ページ本文.
━━━━━━━━━━━━━━━━━━━━━━━━━━━━━━
≪2023年度 入学式 学長式辞≫
新入生の皆さん、保証人の皆様、ご入学まことにおめでとうございます!
桃山学院大学へようこそいらっしゃいました!
教職員一同、心から皆さんを歓迎いたします。
今年度に入学された新入生の皆さんは、高校入学時あるいは在学時に突然としてコロナ禍に見舞われ、授業やクラブ活動などの学校内での活動だけでなく、修学旅行や様々な外部への大会参加などでも大きな制約を受けてきたことでしょう。貴重な青春の一ページが失われてしまったことを、私も一人の教員として大変残念に思います。そのコロナ禍の制約も、この5月からはほとんどなくなります。そうです!桃山学院大学での躍動感あふれる生活が、皆さんを待っているのです。
桃山学院大学では、昨年度から既に対面授業を中心とした、大学本来の姿に戻っています。大学での学びは、教科書や書籍の中だけではありません。もちろん一冊の書物をじっくり読んで深く考えることは、皆さんの人間としての基盤を作るという意味で、とても重要な学びです。しかし、それだけでは十分とは言えません。実際に社会と交わり、様々な課題に取り組んでいくことが大切で、それが皆さんの成長の糧となります。
━━━━━━━━━━━━━━━━━━━━━━━━━━━━━━
コレクションの保存項目:
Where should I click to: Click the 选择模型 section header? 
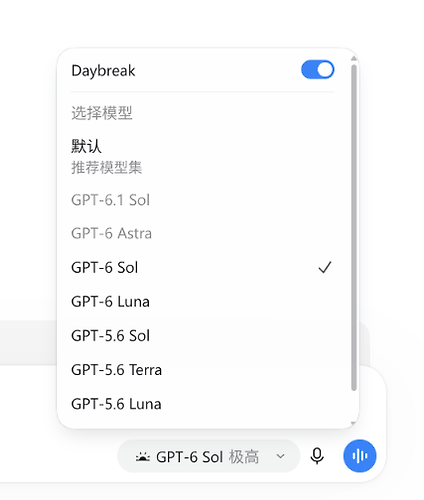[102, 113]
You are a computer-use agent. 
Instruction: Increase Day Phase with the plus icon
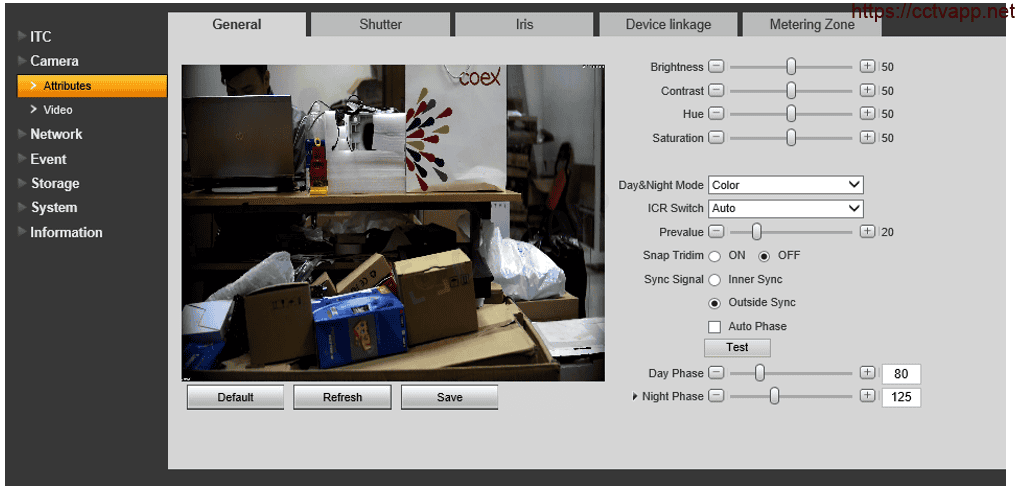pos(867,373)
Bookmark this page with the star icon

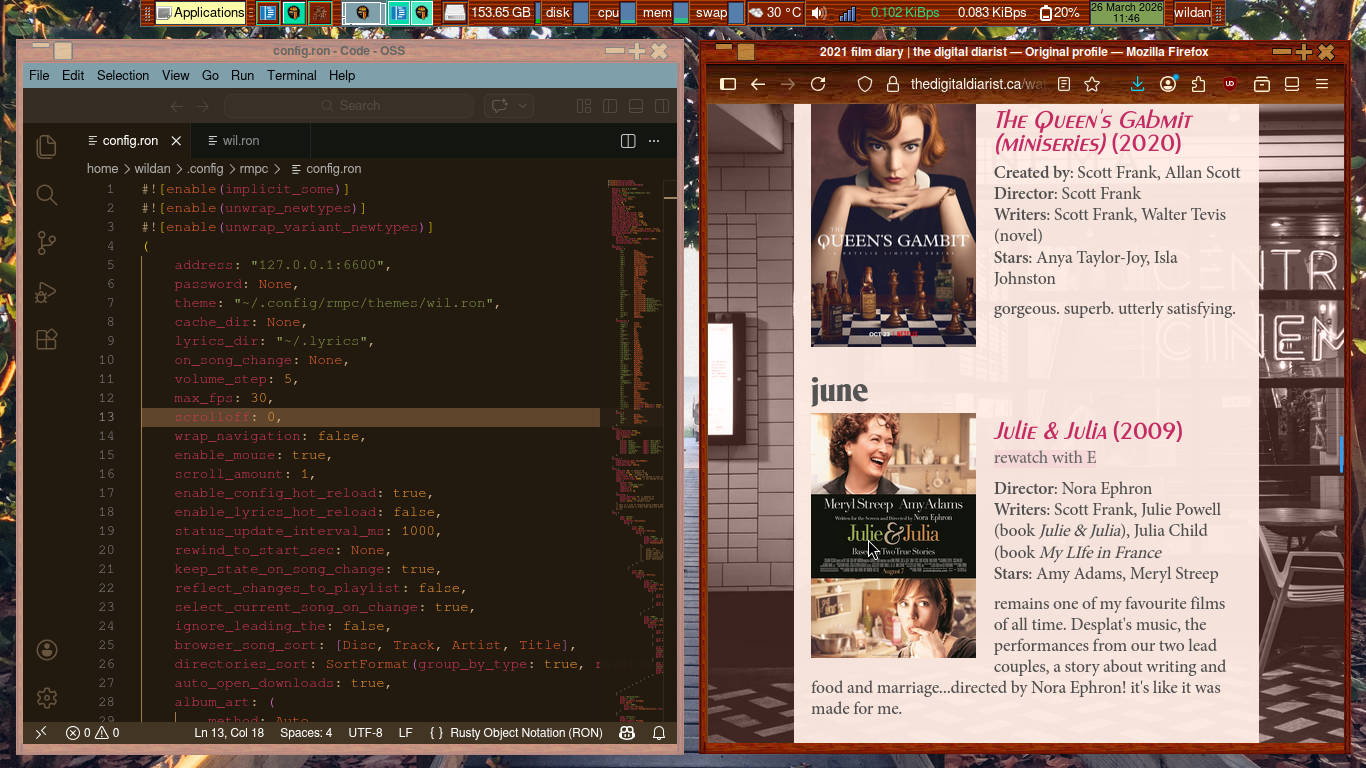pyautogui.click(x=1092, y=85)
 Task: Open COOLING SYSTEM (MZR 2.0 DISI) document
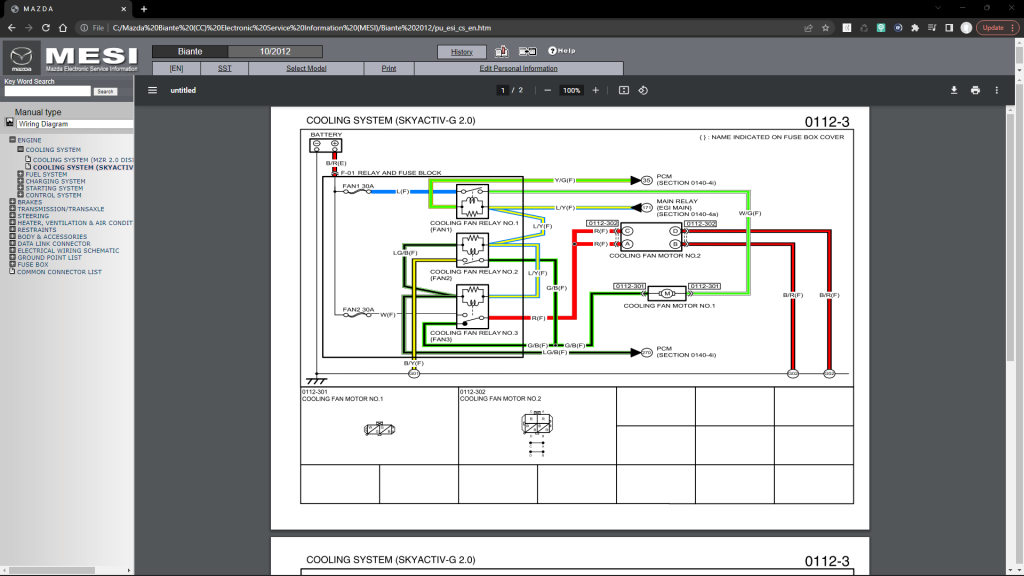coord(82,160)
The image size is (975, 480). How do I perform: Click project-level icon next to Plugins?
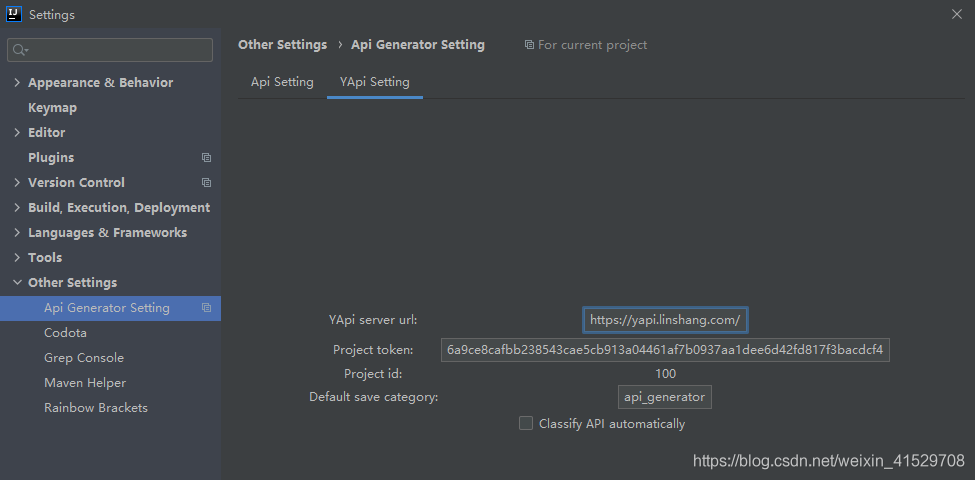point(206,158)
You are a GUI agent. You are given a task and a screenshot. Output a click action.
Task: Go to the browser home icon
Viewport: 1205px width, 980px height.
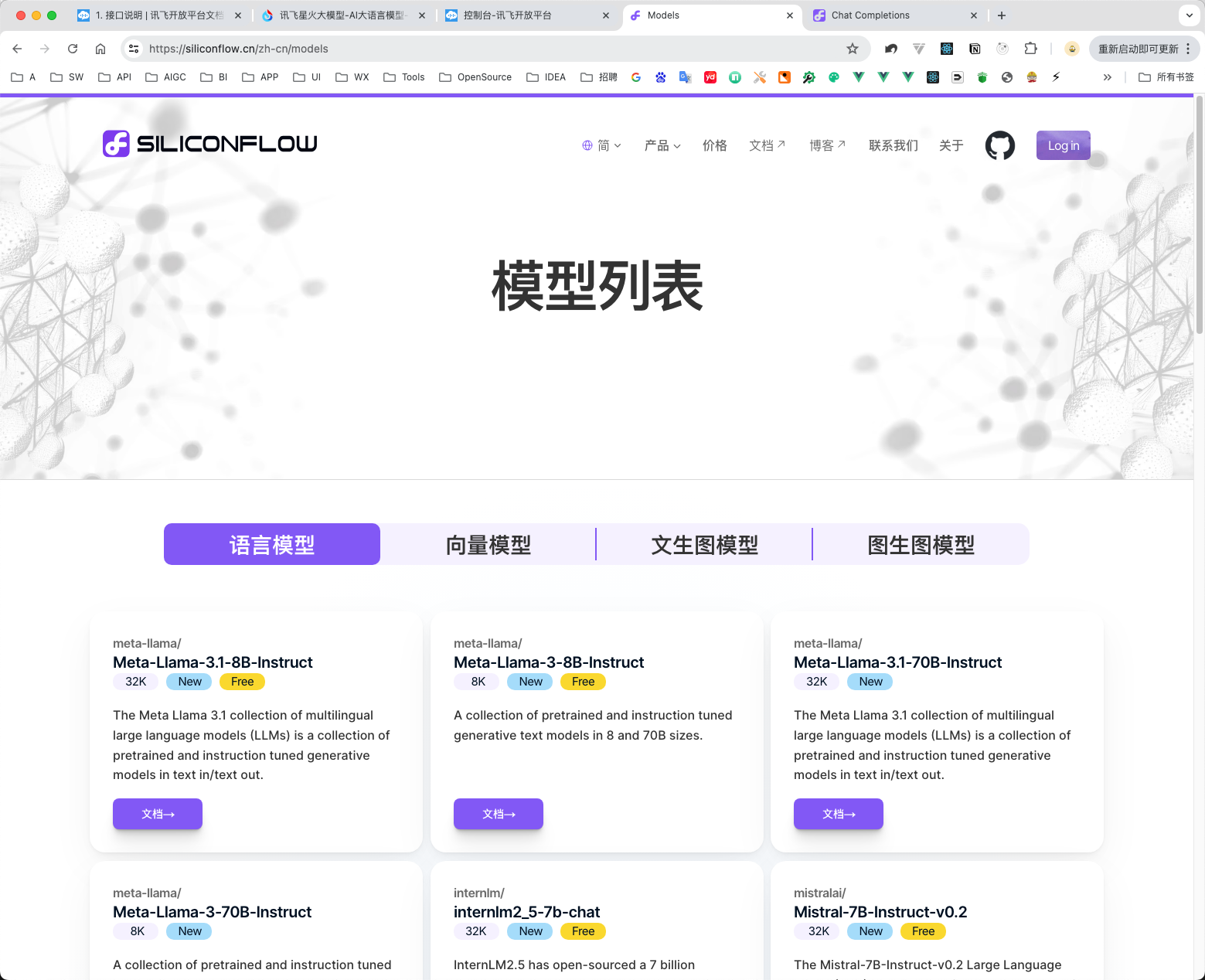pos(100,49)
━━━━━━━━━━━━━━━━━━━━━━━━━━━━━━
課題の目的. 式辞の中で、コロナ禍によって新入生が制約を受けたとされている活動をすべて挙げよ。

課題の解答.
- 授業
- クラブ活動
- 修学旅行
- 様々な外部への大会参加